[PROBLEM DESCRIPTION] Please show each line in the rows below that contains the word "Instruction".
___ PROVIDED RECORDS ___
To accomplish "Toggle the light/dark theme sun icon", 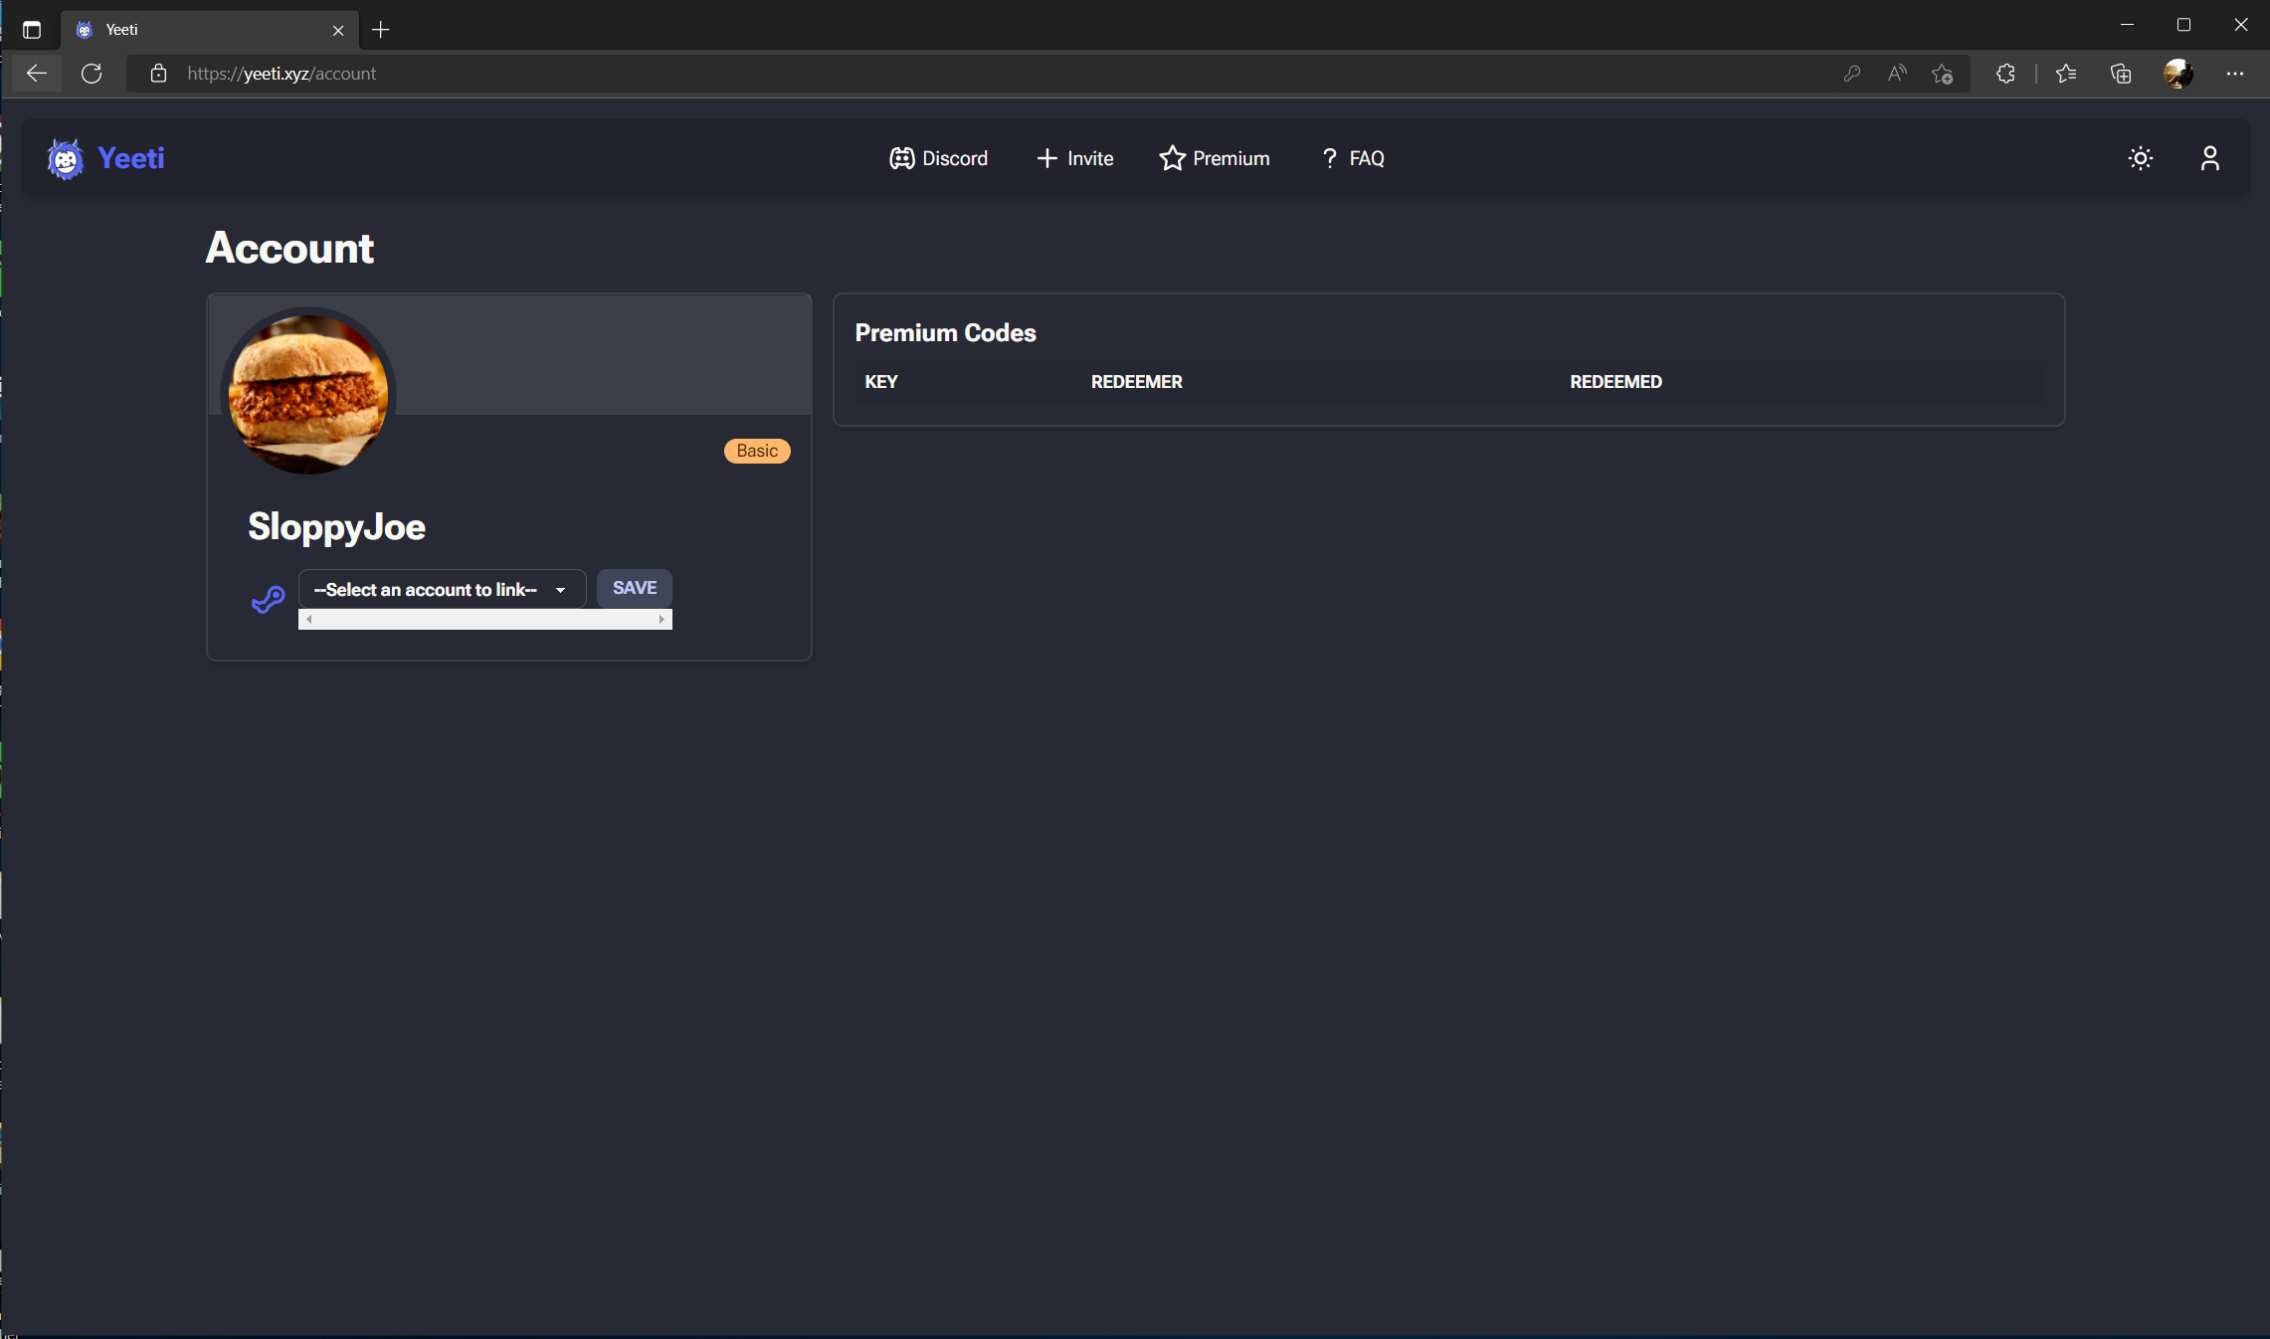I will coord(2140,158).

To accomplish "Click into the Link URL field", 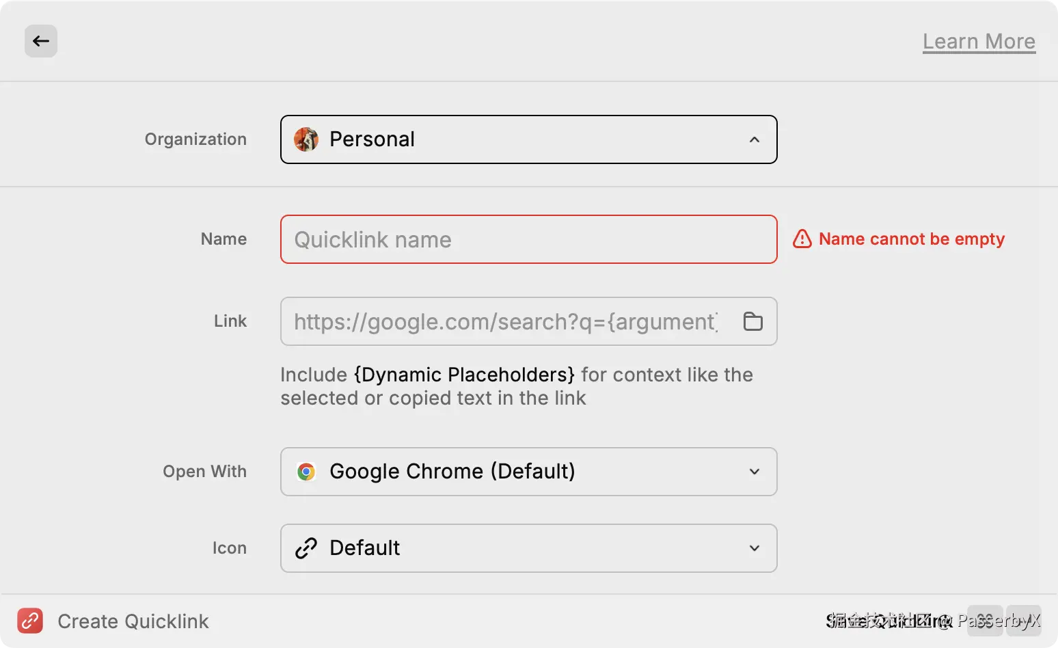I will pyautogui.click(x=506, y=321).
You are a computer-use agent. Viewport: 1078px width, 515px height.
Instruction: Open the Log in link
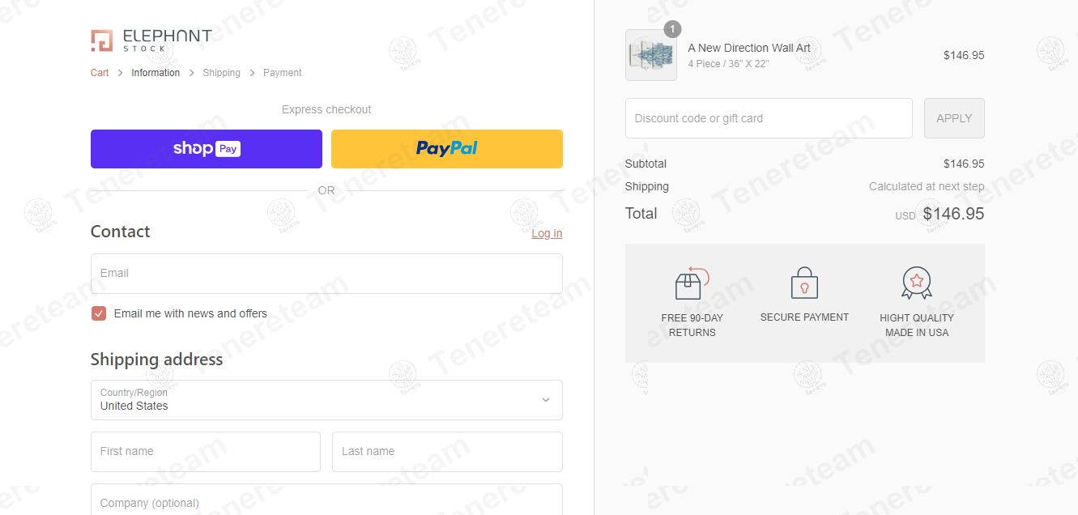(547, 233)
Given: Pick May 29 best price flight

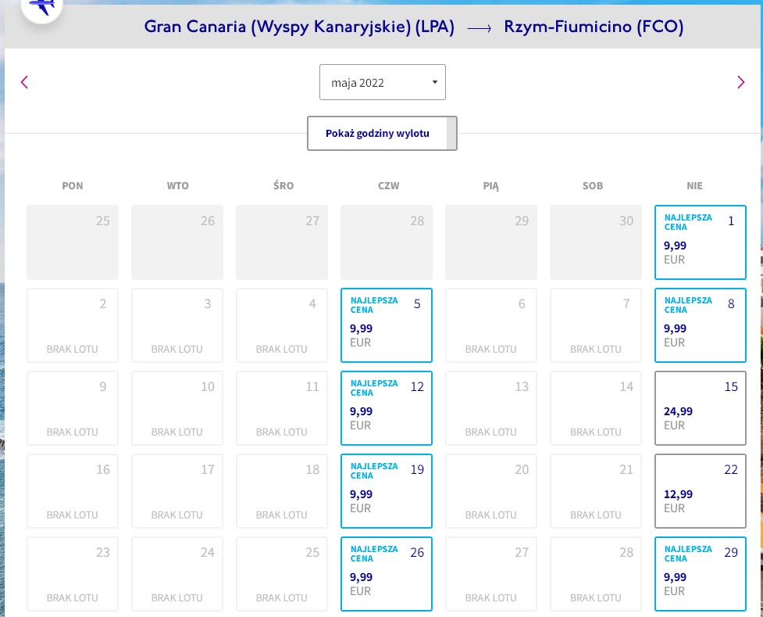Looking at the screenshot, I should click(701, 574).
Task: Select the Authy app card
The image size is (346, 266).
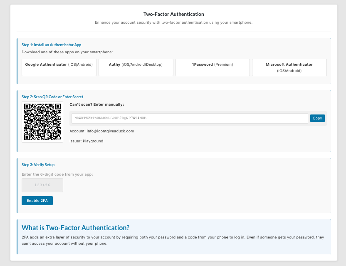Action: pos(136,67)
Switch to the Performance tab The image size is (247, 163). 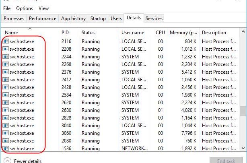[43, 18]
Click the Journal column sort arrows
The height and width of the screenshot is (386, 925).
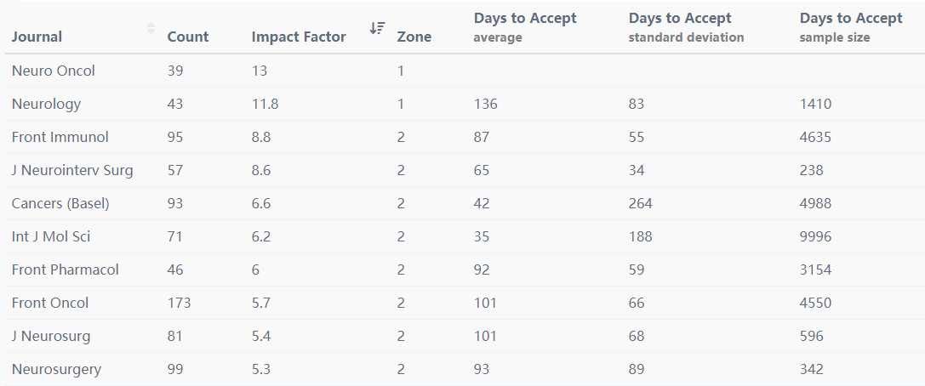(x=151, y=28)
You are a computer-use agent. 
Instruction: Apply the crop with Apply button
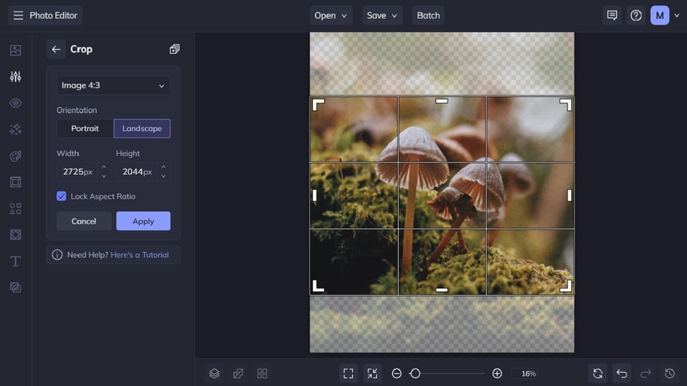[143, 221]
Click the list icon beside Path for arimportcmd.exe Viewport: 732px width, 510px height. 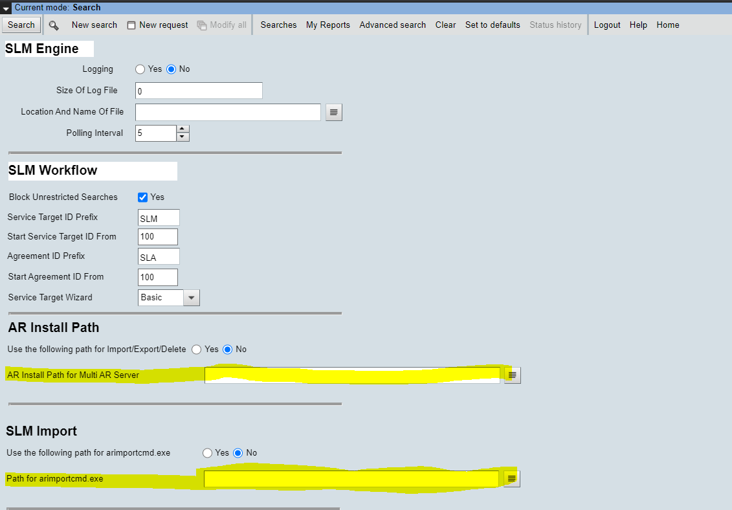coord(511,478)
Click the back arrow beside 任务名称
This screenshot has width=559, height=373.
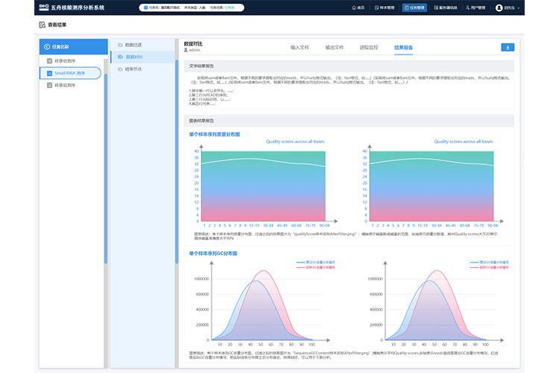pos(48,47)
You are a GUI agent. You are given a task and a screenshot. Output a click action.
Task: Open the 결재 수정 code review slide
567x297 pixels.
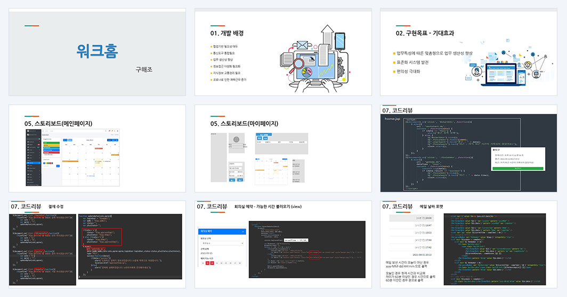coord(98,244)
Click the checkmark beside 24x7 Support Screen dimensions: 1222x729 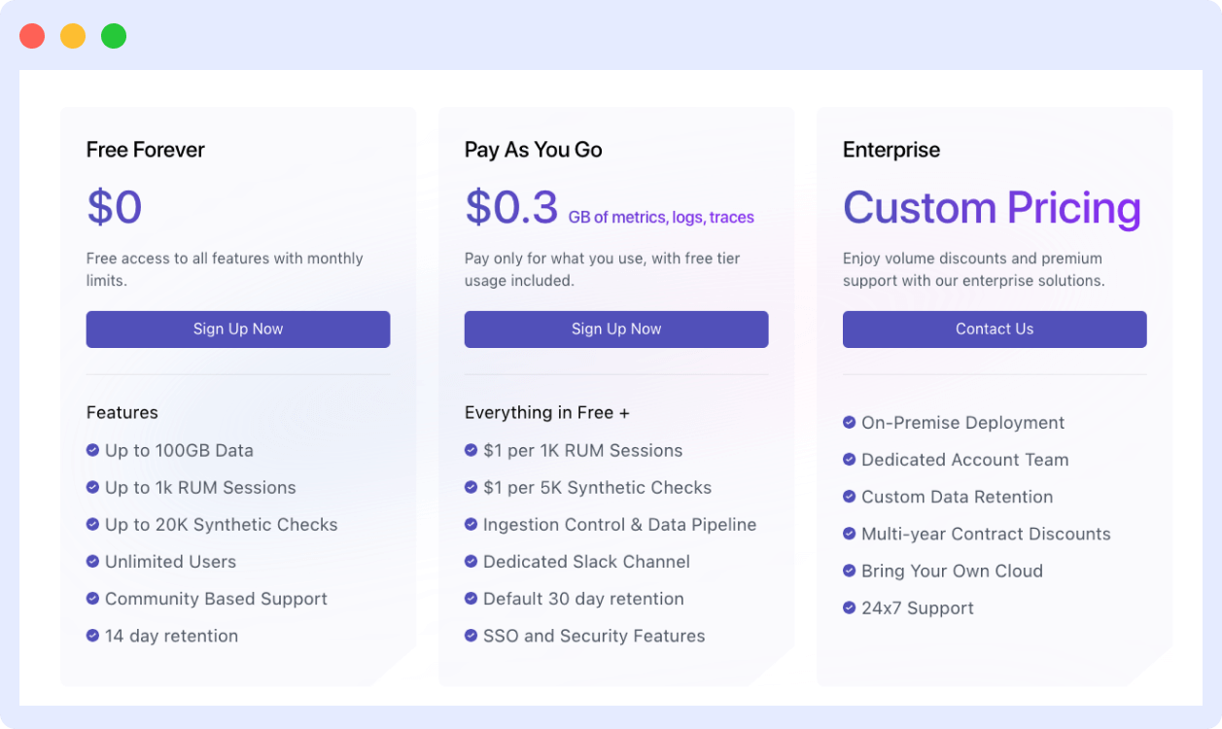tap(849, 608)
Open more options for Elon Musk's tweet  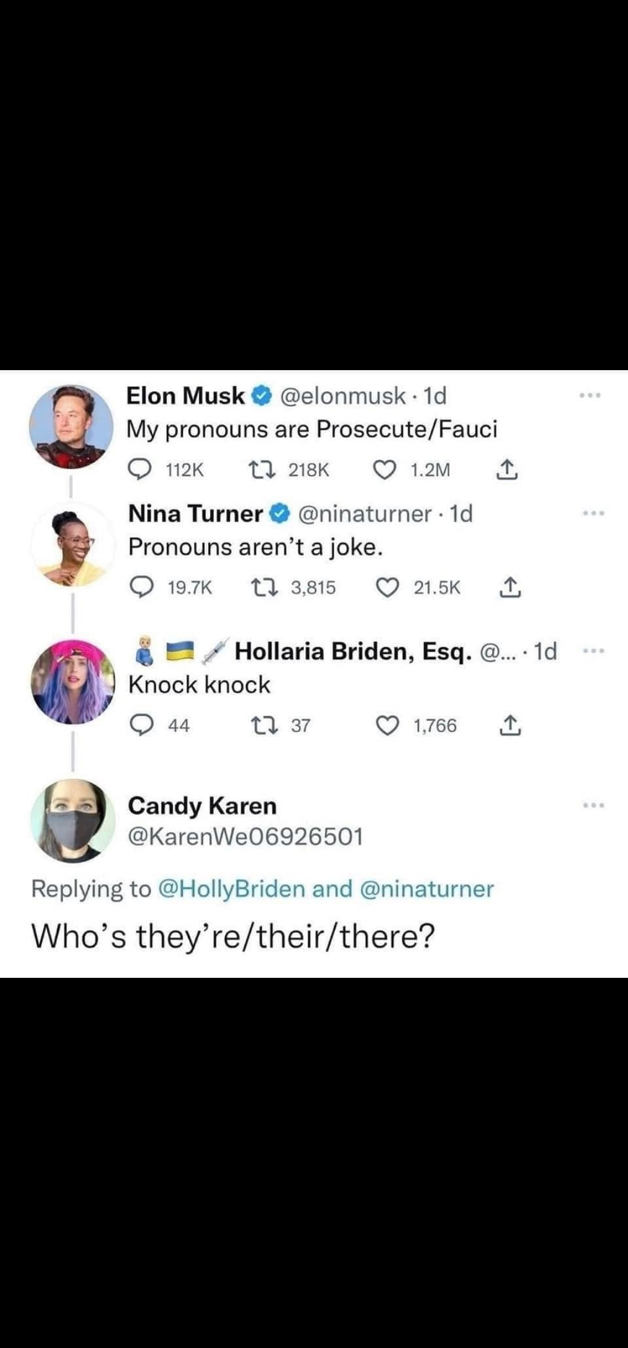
___
[SOLVED EXERCISE]
Instruction: Open the Log in link
Instruction: Apply the crop with Apply button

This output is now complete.